Transformer
The Transformer is the engine inside every modern AI language model. Before Transformers, AI processed text one word at a time (like reading a book word by word). Transformers can look at all the words simultaneously, understanding how every word relates to every other word in the text. This “attention” mechanism is what lets AI understand that “bank” means something different in “river bank” versus “bank account” by looking at the surrounding words.
The Transformer is a neural network architecture introduced in “Attention Is All You Need” (Vaswani et al., 2017). It replaced recurrent neural networks (RNNs/LSTMs) by processing entire sequences in parallel using self-attention, enabling dramatically better performance and scalability.
Core components:
-
Self-Attention (Scaled Dot-Product Attention): for each token, compute attention scores against all other tokens. The output is a weighted sum of value vectors, where weights reflect how relevant each token is to the current one.
- Q (Query), K (Key), V (Value) matrices derived from input embeddings
- Attention(Q,K,V) = softmax(QK^T / sqrt(d_k)) * V
- Complexity: O(n^2 * d) where n = sequence length, d = embedding dimension
-
Multi-Head Attention: run multiple attention operations in parallel with different learned projections (typically 32-128 heads). Each head can learn different relationship types (syntactic, semantic, positional).
-
Feed-Forward Network: two linear layers with a nonlinearity (GELU/SiLU) applied independently to each token position. Typically 4x the embedding dimension.
-
Layer Normalization + Residual Connections: stabilize training and enable gradient flow through deep networks (96-128+ layers).
-
Positional Encoding: since attention is permutation-invariant, positional information is injected via sinusoidal functions (original), learned embeddings, or Rotary Position Embeddings (RoPE).
Variants:
- Encoder-only (BERT): bidirectional attention, good for classification and understanding
- Decoder-only (GPT, Claude, LLaMA): causal (left-to-right) attention, good for generation
- Encoder-decoder (T5, BART): cross-attention between encoder and decoder, good for translation
Simplified attention mechanism
import numpy as np
def scaled_dot_product_attention(Q, K, V):
"""Core attention computation from 'Attention Is All You Need'"""
d_k = K.shape[-1]
# Compute attention scores
scores = np.matmul(Q, K.T) / np.sqrt(d_k)
# Softmax to get attention weights (how much to attend to each token)
weights = np.exp(scores) / np.exp(scores).sum(axis=-1, keepdims=True)
# Weighted sum of values
output = np.matmul(weights, V)
return output, weights
# Example: 3 tokens, embedding dim 4
Q = np.random.randn(3, 4) # Query: what am I looking for?
K = np.random.randn(3, 4) # Key: what do I contain?
V = np.random.randn(3, 4) # Value: what information do I provide?
output, weights = scaled_dot_product_attention(Q, K, V)
print(f"Attention weights:\n{weights.round(3)}")

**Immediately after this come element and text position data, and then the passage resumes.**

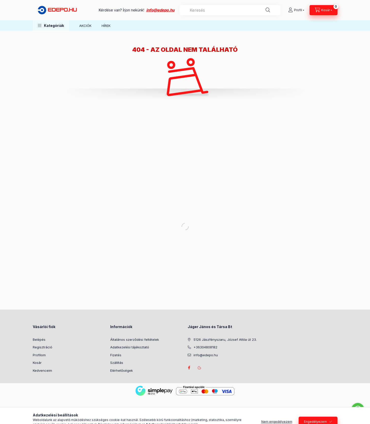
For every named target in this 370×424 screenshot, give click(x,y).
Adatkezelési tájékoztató (129, 347)
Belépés (39, 339)
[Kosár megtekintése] (323, 10)
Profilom (39, 355)
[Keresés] (268, 10)
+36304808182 (205, 347)
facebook (189, 368)
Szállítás (116, 363)
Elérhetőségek (121, 370)
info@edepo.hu (160, 10)
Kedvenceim (42, 370)
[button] (51, 25)
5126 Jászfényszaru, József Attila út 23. (225, 339)
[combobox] (230, 10)
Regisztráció (42, 347)
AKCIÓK (85, 26)
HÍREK (106, 26)
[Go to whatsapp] (357, 409)
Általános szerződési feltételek (134, 339)
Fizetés (115, 355)
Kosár (37, 363)
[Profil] (296, 10)
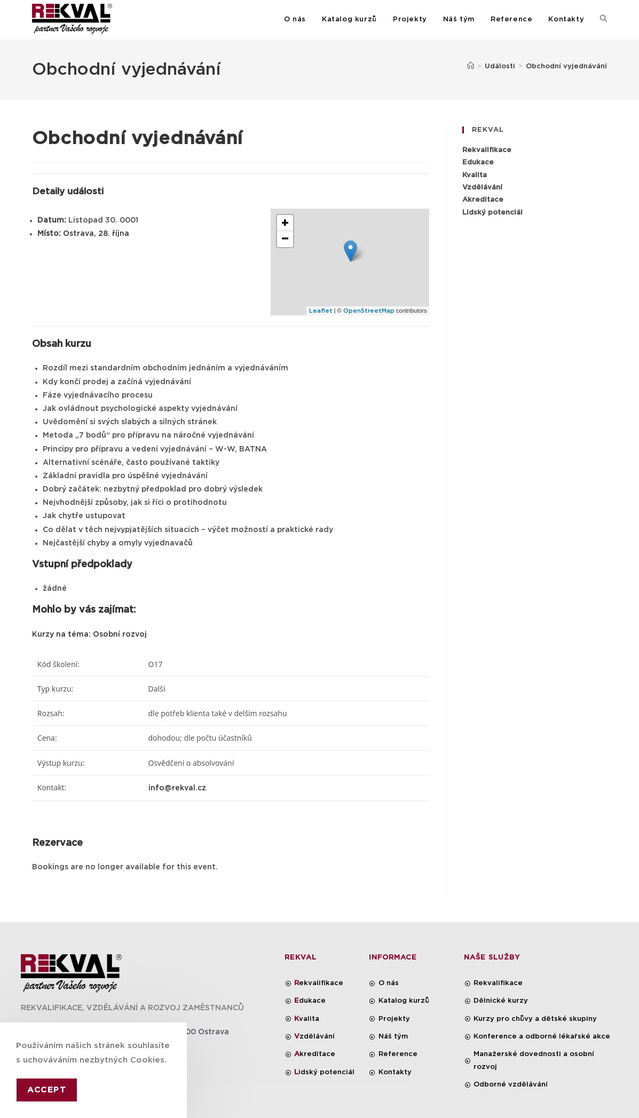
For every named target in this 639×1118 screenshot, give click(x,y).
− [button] (285, 239)
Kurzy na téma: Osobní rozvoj (89, 634)
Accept (46, 1090)
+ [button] (285, 223)
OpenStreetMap (369, 311)
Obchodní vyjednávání (566, 66)
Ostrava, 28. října (96, 233)
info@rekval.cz (177, 788)
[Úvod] (470, 66)
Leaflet (321, 311)
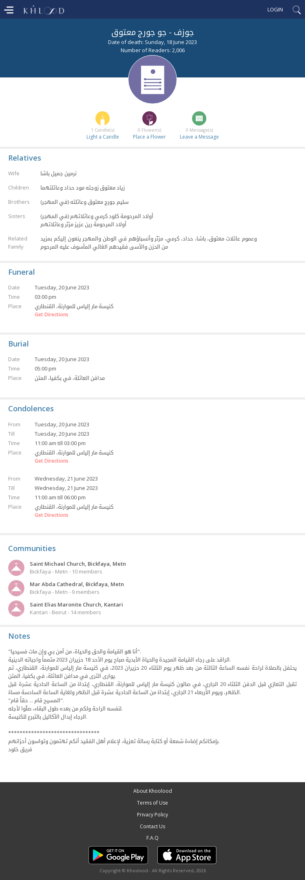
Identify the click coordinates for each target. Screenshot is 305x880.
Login (275, 9)
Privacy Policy (152, 814)
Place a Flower (149, 136)
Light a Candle (102, 136)
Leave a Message (199, 136)
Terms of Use (152, 802)
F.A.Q (152, 837)
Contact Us (152, 826)
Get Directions (52, 314)
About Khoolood (152, 790)
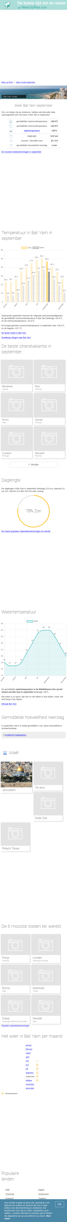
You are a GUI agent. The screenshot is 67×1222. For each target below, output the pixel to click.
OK (60, 1204)
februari (29, 1049)
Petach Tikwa (10, 848)
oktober (29, 1080)
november (30, 1084)
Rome (6, 988)
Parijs (5, 957)
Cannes (39, 419)
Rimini (5, 419)
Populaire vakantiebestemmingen (15, 1026)
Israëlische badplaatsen (15, 735)
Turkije (35, 991)
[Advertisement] (33, 45)
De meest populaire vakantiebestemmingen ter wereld (25, 531)
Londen (37, 957)
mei (27, 1061)
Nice (37, 386)
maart (28, 1053)
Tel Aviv (40, 787)
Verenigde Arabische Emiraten (14, 1021)
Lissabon (7, 453)
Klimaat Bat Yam (8, 704)
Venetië (37, 1018)
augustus (30, 1073)
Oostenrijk (10, 1194)
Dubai (5, 1018)
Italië (4, 991)
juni (27, 1065)
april (27, 1057)
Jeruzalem (9, 790)
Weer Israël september (25, 82)
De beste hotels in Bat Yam (13, 333)
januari (28, 1045)
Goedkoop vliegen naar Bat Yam (16, 337)
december (30, 1088)
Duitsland (9, 1198)
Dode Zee (41, 818)
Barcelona (7, 386)
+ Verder (33, 464)
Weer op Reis (7, 82)
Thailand (42, 1198)
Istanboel (38, 988)
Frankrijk (5, 961)
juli (27, 1069)
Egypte (41, 1190)
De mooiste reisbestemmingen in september (21, 152)
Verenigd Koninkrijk (40, 961)
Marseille (39, 453)
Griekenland (43, 1194)
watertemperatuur (32, 130)
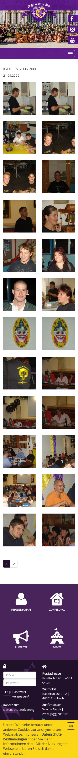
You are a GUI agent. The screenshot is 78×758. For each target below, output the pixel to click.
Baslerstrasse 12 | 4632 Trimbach (56, 695)
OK (71, 726)
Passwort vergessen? (20, 694)
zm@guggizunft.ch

# Each row shows how much each token attends to every other token The Transformer architecture is arguably the most impactful machine learning innovation of the last decade. It powers every major LLM (Claude, GPT, Gemini, LLaMA), computer vision models (ViT), protein structure prediction (AlphaFold), speech recognition (Whisper), and code generation (Codex, StarCoder). The key insight, that attention can replace recurrence for sequence modeling, unlocked massive parallelism in training (GPUs process all tokens simultaneously) and enabled scaling to hundreds of billions of parameters. Researchers continue to improve the architecture: flash attention reduces memory usage, sparse attention patterns extend context lengths, and mixture-of-experts (MoE) architectures activate only a subset of parameters per token. Understanding the Transformer is essential for anyone working with or building on top of AI systems.